PROMPT: Write out the records from the line with "This screenshot has width=830, height=411." up to and including the line with "pos(275,502)" as a numbered list, leaving out blank lines. Include only those lines and omit the pictures.

:: INPUT ::

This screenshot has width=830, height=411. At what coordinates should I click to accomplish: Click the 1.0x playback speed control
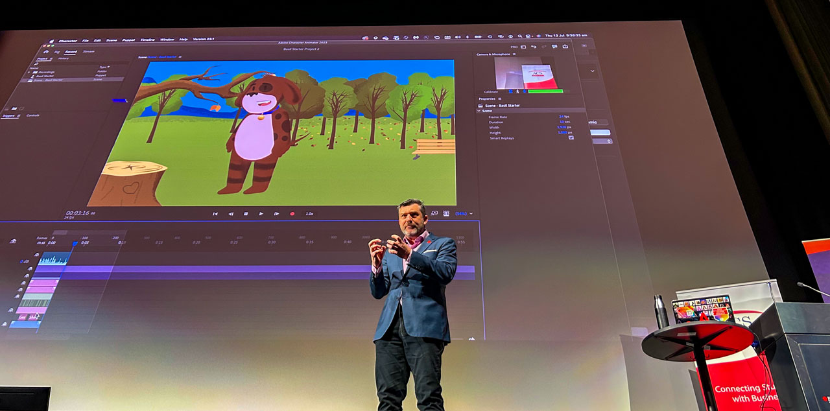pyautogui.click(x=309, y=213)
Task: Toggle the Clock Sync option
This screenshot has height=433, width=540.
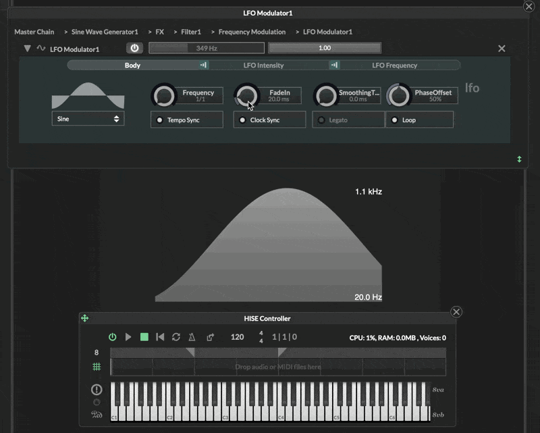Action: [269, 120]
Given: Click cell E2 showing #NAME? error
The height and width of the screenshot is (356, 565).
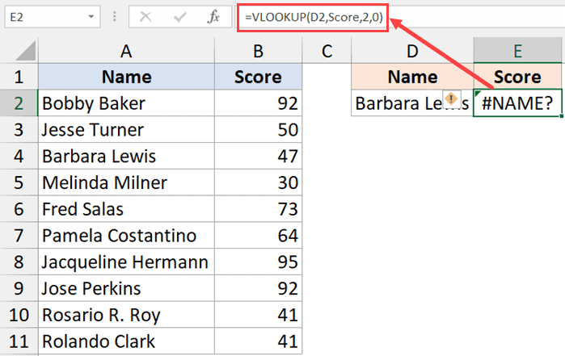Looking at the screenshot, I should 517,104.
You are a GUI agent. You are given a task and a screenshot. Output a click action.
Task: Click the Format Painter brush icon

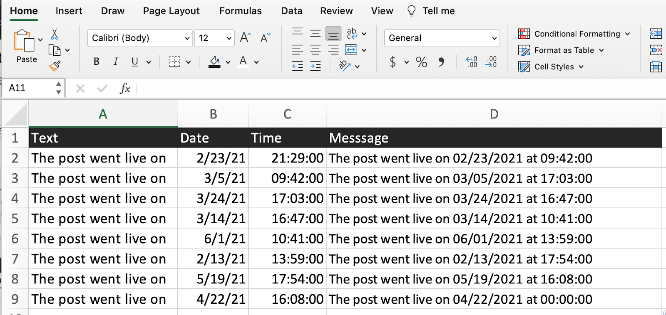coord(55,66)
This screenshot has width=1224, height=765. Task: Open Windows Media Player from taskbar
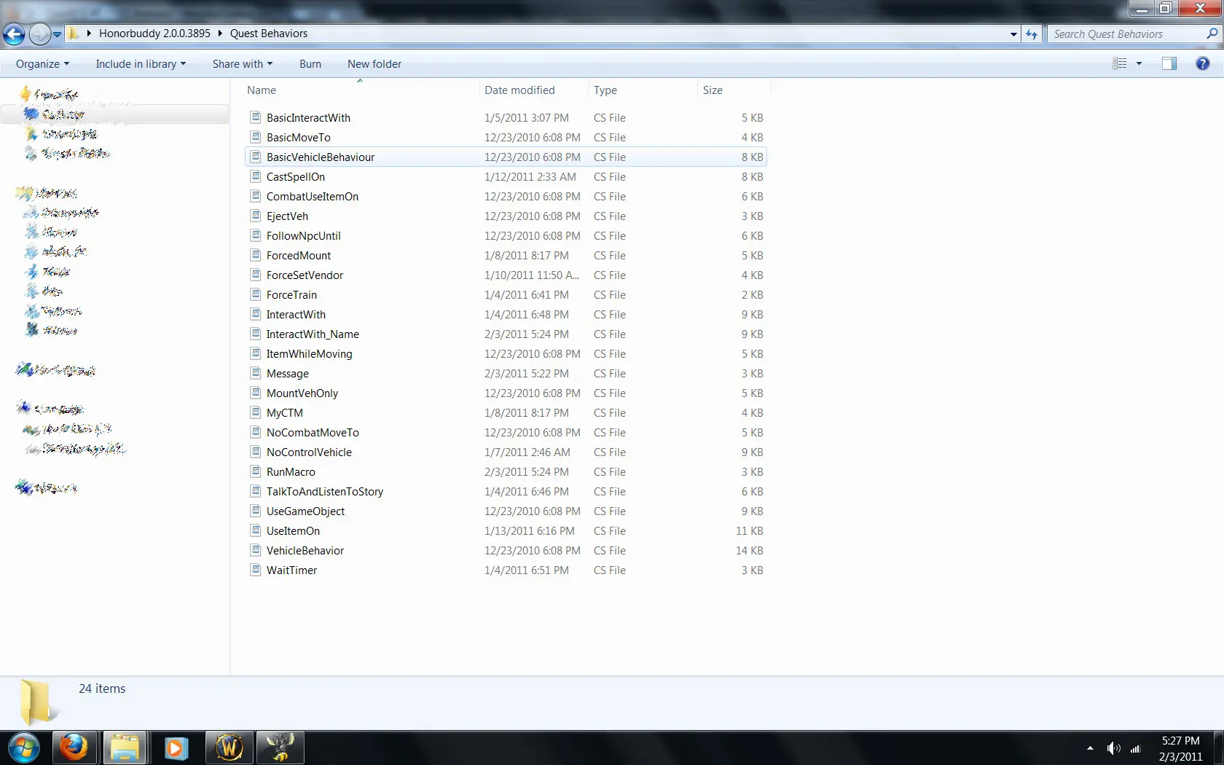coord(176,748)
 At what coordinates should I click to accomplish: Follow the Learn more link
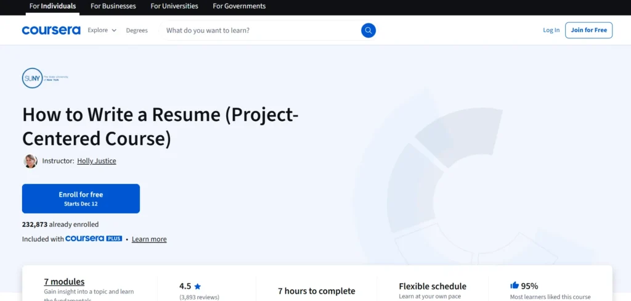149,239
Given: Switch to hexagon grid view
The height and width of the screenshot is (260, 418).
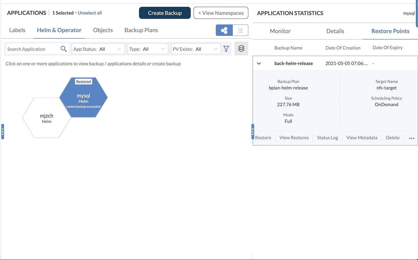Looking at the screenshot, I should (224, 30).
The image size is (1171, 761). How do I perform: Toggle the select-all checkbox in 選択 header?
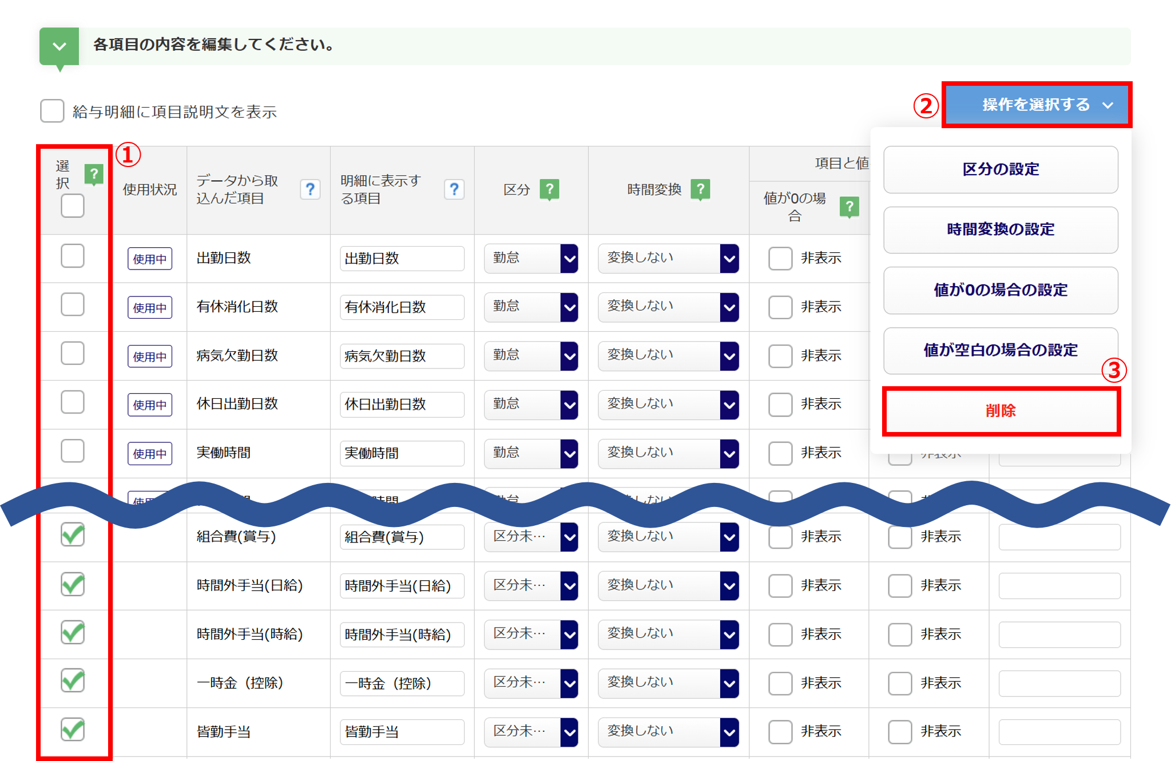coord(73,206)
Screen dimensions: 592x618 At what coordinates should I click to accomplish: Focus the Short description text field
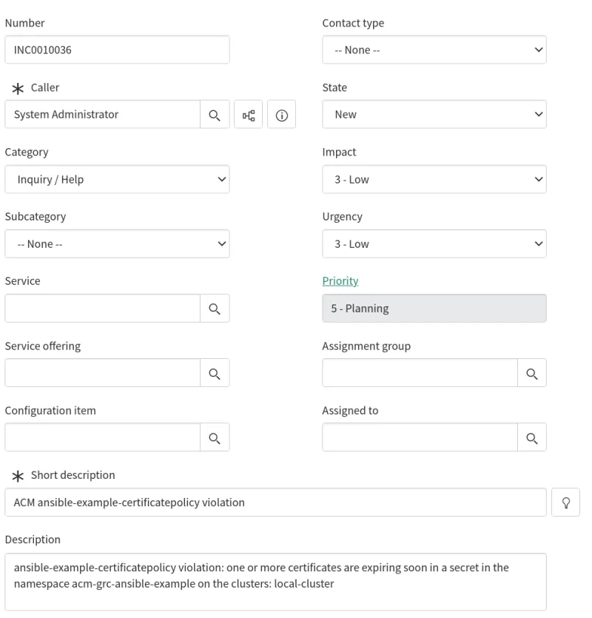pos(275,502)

:::
:: INPUT ::

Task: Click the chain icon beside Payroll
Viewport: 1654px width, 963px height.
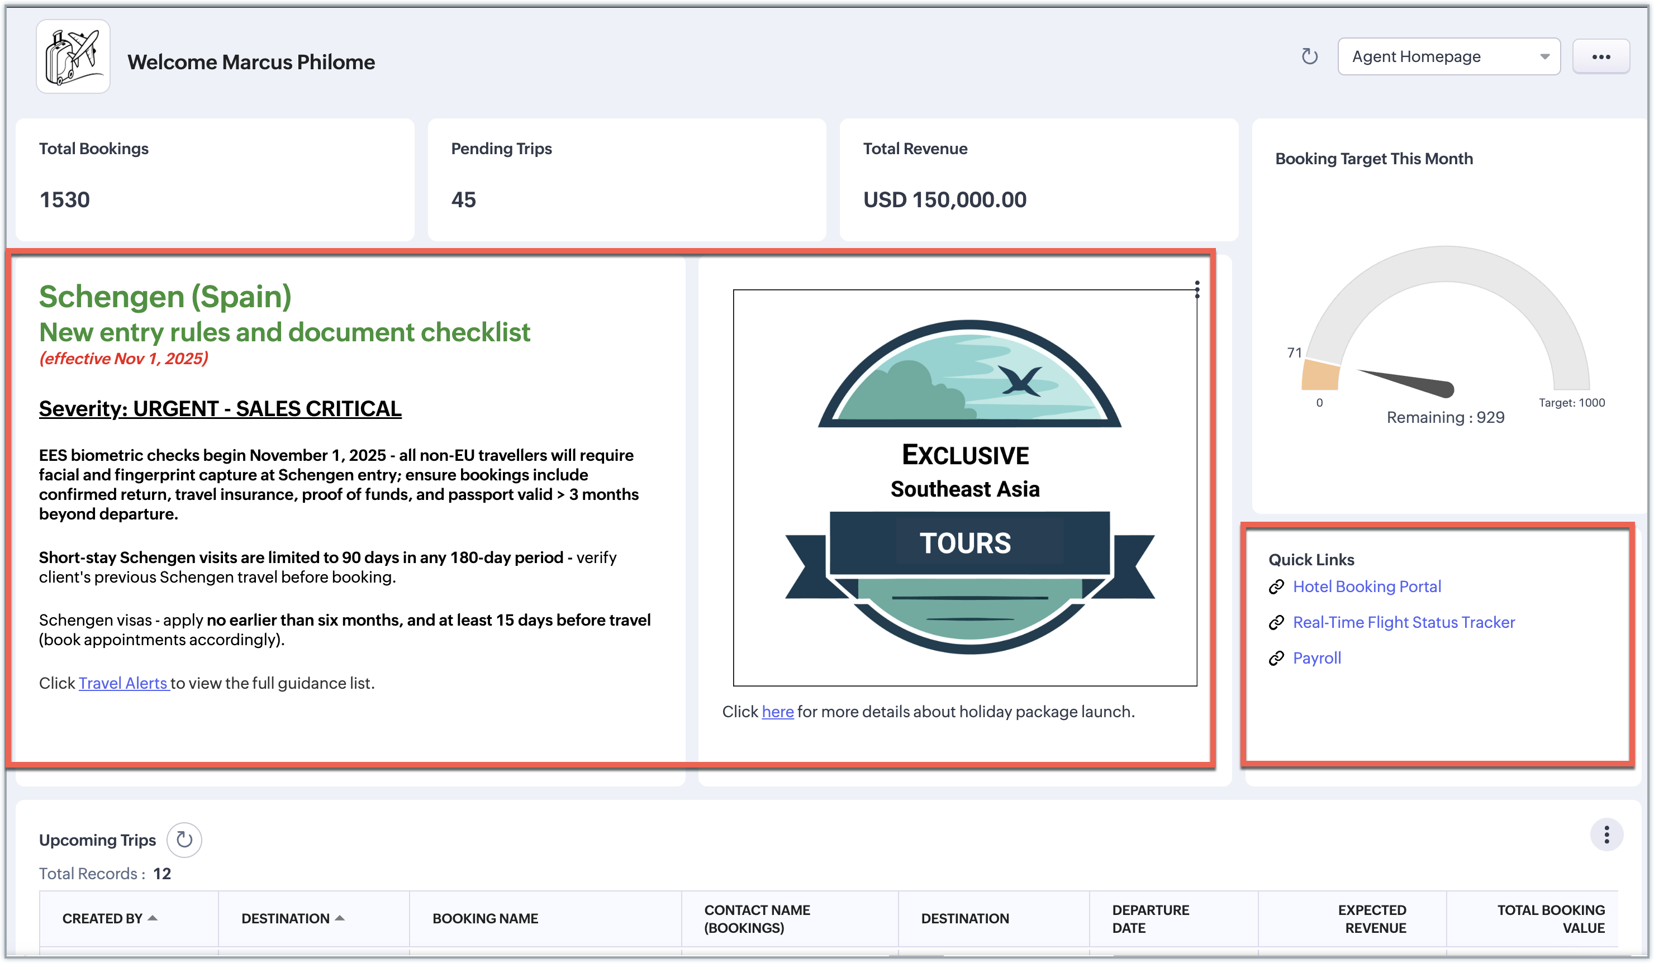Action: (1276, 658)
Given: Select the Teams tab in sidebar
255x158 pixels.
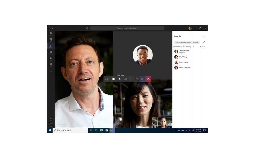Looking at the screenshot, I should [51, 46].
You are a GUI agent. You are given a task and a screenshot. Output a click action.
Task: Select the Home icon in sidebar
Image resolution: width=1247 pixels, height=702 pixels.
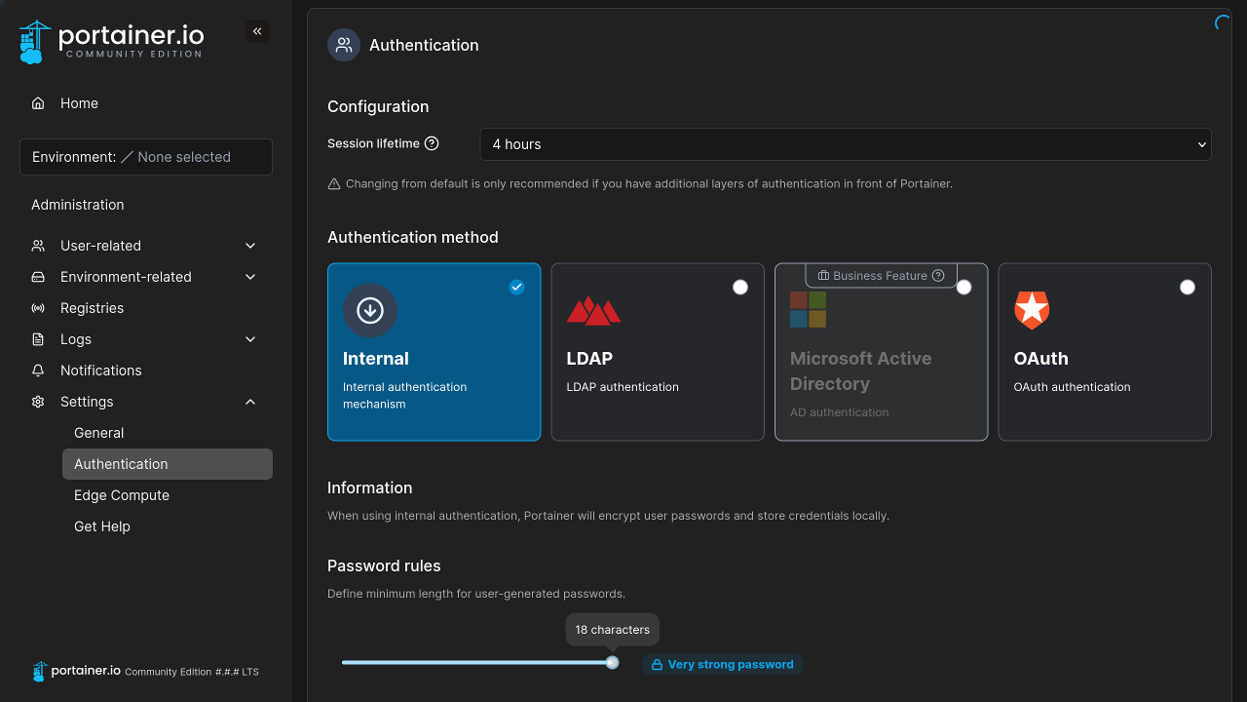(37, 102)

:::
:: INPUT ::

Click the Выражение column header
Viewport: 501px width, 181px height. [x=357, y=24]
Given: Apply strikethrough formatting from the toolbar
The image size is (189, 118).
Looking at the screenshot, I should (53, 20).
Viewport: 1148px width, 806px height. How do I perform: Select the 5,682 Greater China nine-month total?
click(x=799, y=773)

:::

SOLUTION:
1. This screenshot has width=830, height=411. At what coordinates should I click to accomplish: Click the 1.0x playback speed control
2. pyautogui.click(x=309, y=213)
3. Task: Toggle the Clock Sync option
4. This screenshot has height=433, width=540.
5. Action: [269, 120]
6. Given: Click cell E2 showing #NAME? error
7. The height and width of the screenshot is (356, 565).
8. Looking at the screenshot, I should 517,104.
9. You are a GUI agent. You are given a task and a screenshot. Output a click action.
10. Task: Click the Format Painter brush icon
11. coord(55,66)
12. This screenshot has width=1224, height=765. Task: Open Windows Media Player from taskbar
13. coord(176,748)
14.  At what coordinates should I click to accomplish: Follow the Learn more link
15. 149,239
16. Given: Switch to hexagon grid view
17. The height and width of the screenshot is (260, 418).
18. Looking at the screenshot, I should (224, 30).
19. The image size is (1171, 761). How do I perform: Toggle the select-all checkbox in 選択 header?
20. coord(73,206)
21. Screen dimensions: 592x618 At what coordinates should I click to accomplish: Focus the Short description text field
22. pos(275,502)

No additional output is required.